▶ _Input for this task_

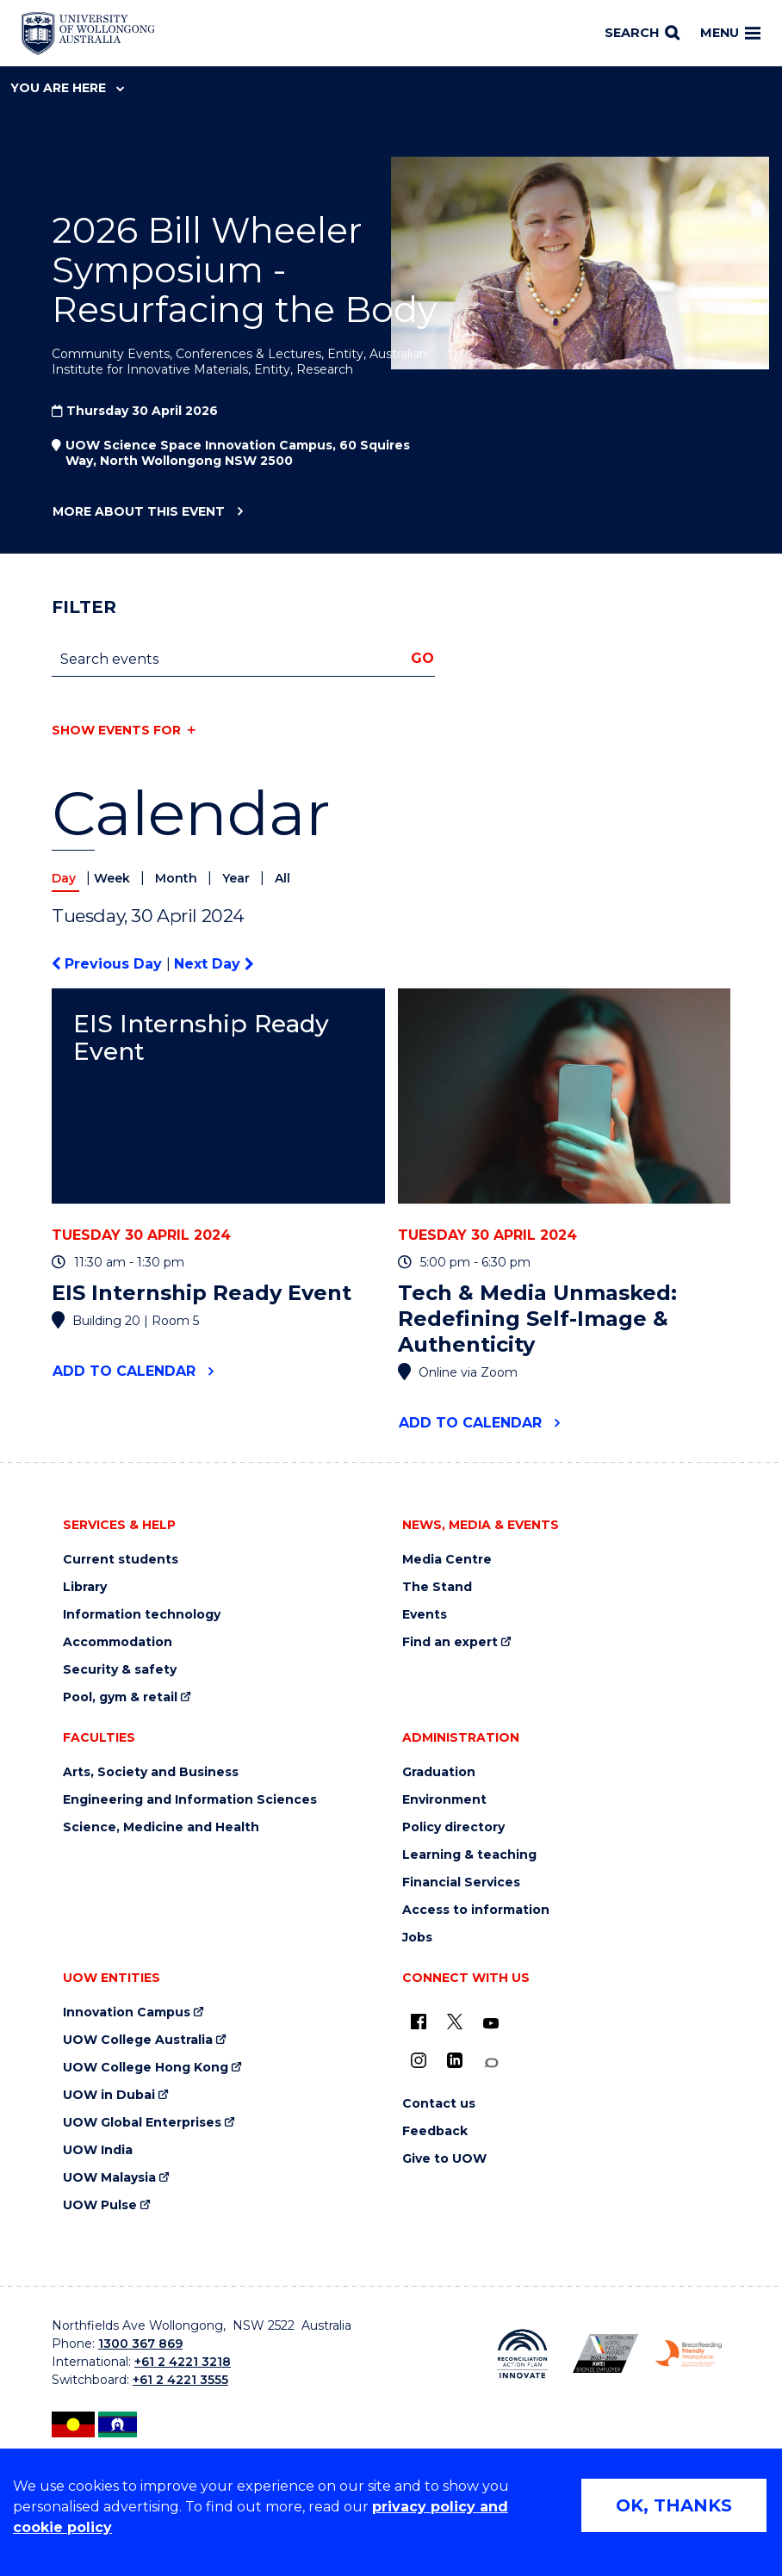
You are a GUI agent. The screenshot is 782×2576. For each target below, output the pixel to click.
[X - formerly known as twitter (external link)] (454, 2021)
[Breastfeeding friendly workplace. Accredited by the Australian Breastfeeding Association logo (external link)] (688, 2353)
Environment (444, 1800)
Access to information (475, 1910)
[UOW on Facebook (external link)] (418, 2021)
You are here (67, 88)
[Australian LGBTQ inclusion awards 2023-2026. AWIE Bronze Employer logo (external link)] (606, 2353)
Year (237, 878)
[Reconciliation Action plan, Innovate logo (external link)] (522, 2354)
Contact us (438, 2103)
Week (113, 878)
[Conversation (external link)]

▶ _Given exercise_
Return all of the records above line for line, unchanged, and leave out the pictures.

▶ _Exercise result_
You are a GUI agent. The screenshot is 782×2576. For each target below, output the pixel to click.
[X - formerly known as twitter (external link)] (454, 2021)
[Breastfeeding friendly workplace. Accredited by the Australian Breastfeeding Association logo (external link)] (688, 2353)
Environment (444, 1800)
Access to information (475, 1910)
[UOW on Facebook (external link)] (418, 2021)
You are here (67, 88)
[Australian LGBTQ inclusion awards 2023-2026. AWIE Bronze Employer logo (external link)] (606, 2353)
Year (237, 878)
[Reconciliation Action plan, Innovate logo (external link)] (522, 2354)
Contact us (438, 2103)
Week (113, 878)
[Conversation (external link)]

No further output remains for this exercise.